I plan on starting with 2 Quanta LB4M switches. This sketch takes up to 5 which gives me 228 ports which should be able to substain 8-11 C6100 machines (in other words way more than we will have).

Conceptual sketch over network topology,


Each C6100 will connect to the switches like this,


Design motivations
I am planing to use the Quanta LB4M for switches. Sadly it only has 2x SPF+ so in order to be able to have 10Gbe to the SAN i have to do LACP between switch E and D.
If i can find any 4 (or more) SFP+ port switch i can swap E and D to those. Then i will be able to do 10Gbe between E and D. And i would be able to do 2x10Gbe from SAN to both E and D :)!
This design gives me a redundant 10Gbe backbone where any one switch can fail and we still have connectivity to all parts of the network (except BMC/IPMI, but we can live with that).
All switches will run RSTP/MSTP. This enables me to build this cyclic topology.

The 10Gbe will be connected with twinax cables which have a lower latency than 10GBASE.T,
"Moreover, this setup offers 15 to 25 times lower transceiver latency than current 10GBASE-T".
So if switch E fails traffic from B will go via A, C, D. The lower latency of twinax should help mitigate the additionally required route while we change/repair switch E.

The SAN uses the Brocade 1020 CNA cards. Tested and working with the Quanta LB4M switch. OmniOS will run IPMP failover on two NICs to give me redundancy. Each NIC connected to different switches (E and D). If i can get two 4 port SFP+ switches i will do 20Gbe to switch E and 20Gbe to D using IPMP (think it should be possible).

The PFsense boxes use CARP if a firewall goes down. Each pfsense machine is connected to two different switches with nic bonding in a failover configuration.

On each C6100 node we will run xenserver. We will populate the free PCI-E slot with either a 2 port or 4 port intel nic. This gives 5 or 7 ports on each C6100 node. I will use xenserver nic bonding in a failover setup for 5 port C6100 nodes. For 7 port C6100 nodes i think it should be possible to run 2x 1Gbit ports in a LACP setup to a switch. I.e. using 4 ports for storage traffic to the SAN. 2x1Gbit LACP to switch A, 2x1Gbit LACP to switch B. I do not yet know if it is possible to do both LACP and use the LACP ports in a failover configuration with xenserver. Since LACP does NOT work between multiple switches i am unsure if this will work.

Conclusion
This design should fulfill my requirements,
- Redundant: Yes we can lose any 1 switch without losing network connectivity.
- Cheap: Yes, the quanta switches, twinax cables, brocade and intel NICs are cheap on ebay.
- Fast; Yes, the 10Gbe backbone gives us 10Gbe to each switch. Each C6100 will have 1Gbit/s for VM traffic and 1 or 2 Gbit/s for storage/management traffic.
- Expandable: Kinda, at some point we cannot expand the switch chain and still have good performance if a switch dies. For our requirements this 5 switch design will be enough the next couple or years (/ decade?).

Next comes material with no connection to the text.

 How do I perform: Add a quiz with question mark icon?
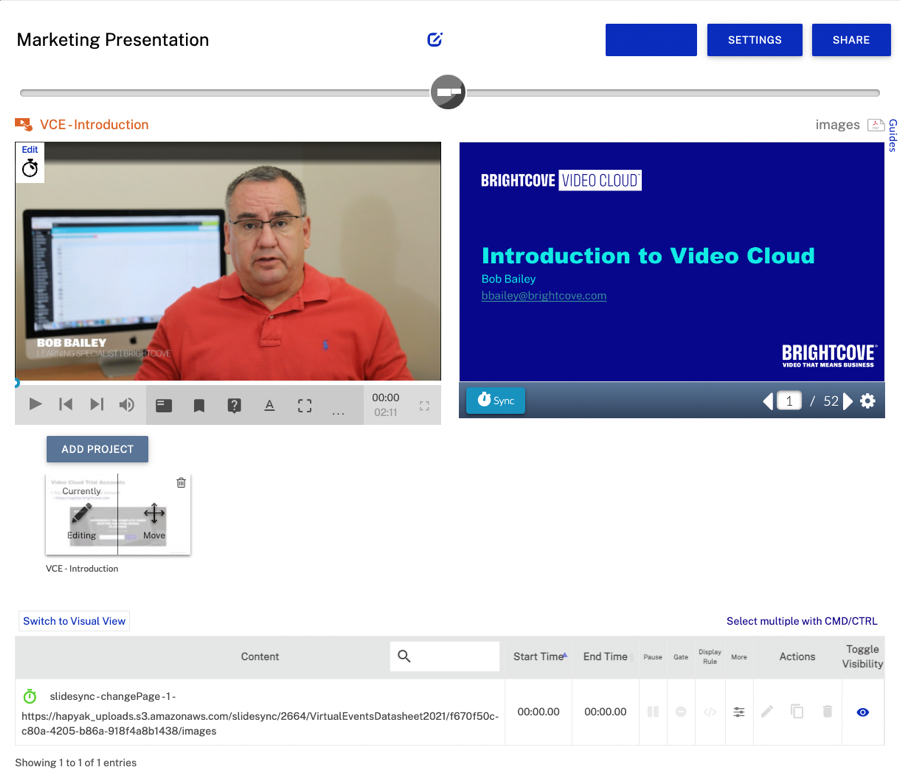pos(234,406)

Any cons/pros or other comments on this design :)?
 

legen

Active Member
Mar 6, 2013
213
39
28
Sweden
Since i just learned STP and how the algorithm works i created this graph showing my RSTP tree.
I dont know if i will weigh the arc between E and D with 3000 or 20 000. Each connection (MAC based probably) will be limited to 1gbit/s. So it might still be better to route it B,A,C,D if E dies.